- [WHAT THE TASK ASKS]: Report, as a bare number, how many lines in the data contain "will".

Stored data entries
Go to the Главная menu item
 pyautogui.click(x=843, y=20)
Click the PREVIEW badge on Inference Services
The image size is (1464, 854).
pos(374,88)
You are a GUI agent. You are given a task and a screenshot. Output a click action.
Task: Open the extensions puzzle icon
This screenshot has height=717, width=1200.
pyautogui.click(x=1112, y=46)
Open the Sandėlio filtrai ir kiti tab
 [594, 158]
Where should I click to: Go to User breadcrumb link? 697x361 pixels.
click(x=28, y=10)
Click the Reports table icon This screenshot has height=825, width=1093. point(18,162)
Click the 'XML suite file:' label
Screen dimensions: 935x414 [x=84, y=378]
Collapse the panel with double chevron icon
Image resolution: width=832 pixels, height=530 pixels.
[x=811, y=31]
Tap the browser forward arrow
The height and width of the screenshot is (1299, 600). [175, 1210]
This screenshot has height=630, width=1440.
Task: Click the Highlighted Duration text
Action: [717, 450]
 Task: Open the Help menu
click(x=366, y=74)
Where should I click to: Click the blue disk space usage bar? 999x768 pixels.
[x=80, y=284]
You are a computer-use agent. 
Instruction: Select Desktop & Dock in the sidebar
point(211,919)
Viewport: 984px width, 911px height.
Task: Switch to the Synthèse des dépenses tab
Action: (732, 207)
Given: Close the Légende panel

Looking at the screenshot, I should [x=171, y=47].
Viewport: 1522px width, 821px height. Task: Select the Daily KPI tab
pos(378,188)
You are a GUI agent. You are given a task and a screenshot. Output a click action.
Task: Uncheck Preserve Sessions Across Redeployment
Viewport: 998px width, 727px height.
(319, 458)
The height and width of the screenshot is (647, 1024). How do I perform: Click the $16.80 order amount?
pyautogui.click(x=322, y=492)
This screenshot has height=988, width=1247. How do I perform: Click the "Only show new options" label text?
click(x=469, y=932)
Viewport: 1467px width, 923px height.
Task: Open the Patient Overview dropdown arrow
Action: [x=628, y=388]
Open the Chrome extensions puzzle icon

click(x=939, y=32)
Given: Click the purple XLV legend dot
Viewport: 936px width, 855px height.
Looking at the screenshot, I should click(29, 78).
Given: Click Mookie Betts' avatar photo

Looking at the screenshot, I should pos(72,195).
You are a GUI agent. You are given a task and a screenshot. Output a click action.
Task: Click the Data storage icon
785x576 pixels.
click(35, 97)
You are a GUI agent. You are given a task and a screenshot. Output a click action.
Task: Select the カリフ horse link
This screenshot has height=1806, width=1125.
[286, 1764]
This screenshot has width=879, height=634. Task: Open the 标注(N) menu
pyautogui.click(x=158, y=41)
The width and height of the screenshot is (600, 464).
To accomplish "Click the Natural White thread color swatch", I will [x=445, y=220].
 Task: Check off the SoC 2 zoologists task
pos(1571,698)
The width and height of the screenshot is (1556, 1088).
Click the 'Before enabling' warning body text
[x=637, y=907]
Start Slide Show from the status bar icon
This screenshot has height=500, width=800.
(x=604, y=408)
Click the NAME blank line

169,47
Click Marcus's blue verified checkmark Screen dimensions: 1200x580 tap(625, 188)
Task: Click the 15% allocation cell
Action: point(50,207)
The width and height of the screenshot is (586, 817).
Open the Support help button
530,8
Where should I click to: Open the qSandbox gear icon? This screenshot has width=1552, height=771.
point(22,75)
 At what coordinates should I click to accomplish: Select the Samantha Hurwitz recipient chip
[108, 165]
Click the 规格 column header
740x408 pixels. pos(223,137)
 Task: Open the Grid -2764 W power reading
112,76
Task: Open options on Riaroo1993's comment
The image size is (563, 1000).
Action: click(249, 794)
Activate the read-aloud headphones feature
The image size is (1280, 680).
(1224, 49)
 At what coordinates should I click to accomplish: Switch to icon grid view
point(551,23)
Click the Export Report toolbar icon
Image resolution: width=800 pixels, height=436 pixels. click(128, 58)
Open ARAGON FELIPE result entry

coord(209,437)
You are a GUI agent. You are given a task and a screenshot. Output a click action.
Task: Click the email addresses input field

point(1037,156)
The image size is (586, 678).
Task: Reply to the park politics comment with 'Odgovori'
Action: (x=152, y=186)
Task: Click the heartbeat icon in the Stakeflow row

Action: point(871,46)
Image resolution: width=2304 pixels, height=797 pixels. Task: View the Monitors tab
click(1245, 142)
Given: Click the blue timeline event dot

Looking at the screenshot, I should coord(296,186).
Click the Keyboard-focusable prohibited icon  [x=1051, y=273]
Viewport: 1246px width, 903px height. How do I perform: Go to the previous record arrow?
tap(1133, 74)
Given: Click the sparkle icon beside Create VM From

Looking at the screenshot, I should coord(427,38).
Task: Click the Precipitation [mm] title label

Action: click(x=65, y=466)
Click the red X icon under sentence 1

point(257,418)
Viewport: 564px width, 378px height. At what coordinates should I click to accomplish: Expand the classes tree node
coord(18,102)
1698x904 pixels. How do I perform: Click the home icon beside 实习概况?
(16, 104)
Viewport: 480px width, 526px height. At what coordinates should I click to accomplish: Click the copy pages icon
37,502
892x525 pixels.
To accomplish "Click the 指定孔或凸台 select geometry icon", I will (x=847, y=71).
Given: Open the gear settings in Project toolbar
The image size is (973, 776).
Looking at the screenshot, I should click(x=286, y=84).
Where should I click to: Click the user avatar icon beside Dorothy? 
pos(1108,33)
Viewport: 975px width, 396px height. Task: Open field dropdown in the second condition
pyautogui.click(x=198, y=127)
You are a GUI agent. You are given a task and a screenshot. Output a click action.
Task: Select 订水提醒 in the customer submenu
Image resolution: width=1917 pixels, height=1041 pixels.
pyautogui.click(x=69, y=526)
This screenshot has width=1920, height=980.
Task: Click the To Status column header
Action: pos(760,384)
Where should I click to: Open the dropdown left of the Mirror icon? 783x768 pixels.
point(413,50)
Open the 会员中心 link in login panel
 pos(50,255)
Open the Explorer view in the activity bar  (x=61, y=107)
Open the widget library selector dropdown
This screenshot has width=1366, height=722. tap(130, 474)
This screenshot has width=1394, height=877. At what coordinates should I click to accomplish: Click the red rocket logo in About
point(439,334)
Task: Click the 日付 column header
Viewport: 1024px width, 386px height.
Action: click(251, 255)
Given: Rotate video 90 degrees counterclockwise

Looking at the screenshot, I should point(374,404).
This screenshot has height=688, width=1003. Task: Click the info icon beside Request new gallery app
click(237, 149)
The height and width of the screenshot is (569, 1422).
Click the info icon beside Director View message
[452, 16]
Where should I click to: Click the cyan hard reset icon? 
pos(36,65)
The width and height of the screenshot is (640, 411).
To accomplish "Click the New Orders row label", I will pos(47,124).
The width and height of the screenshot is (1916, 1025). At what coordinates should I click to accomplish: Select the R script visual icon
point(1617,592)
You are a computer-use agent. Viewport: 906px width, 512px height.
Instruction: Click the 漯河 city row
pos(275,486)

- [SOLUTION FOR THIS EXERCISE]: 3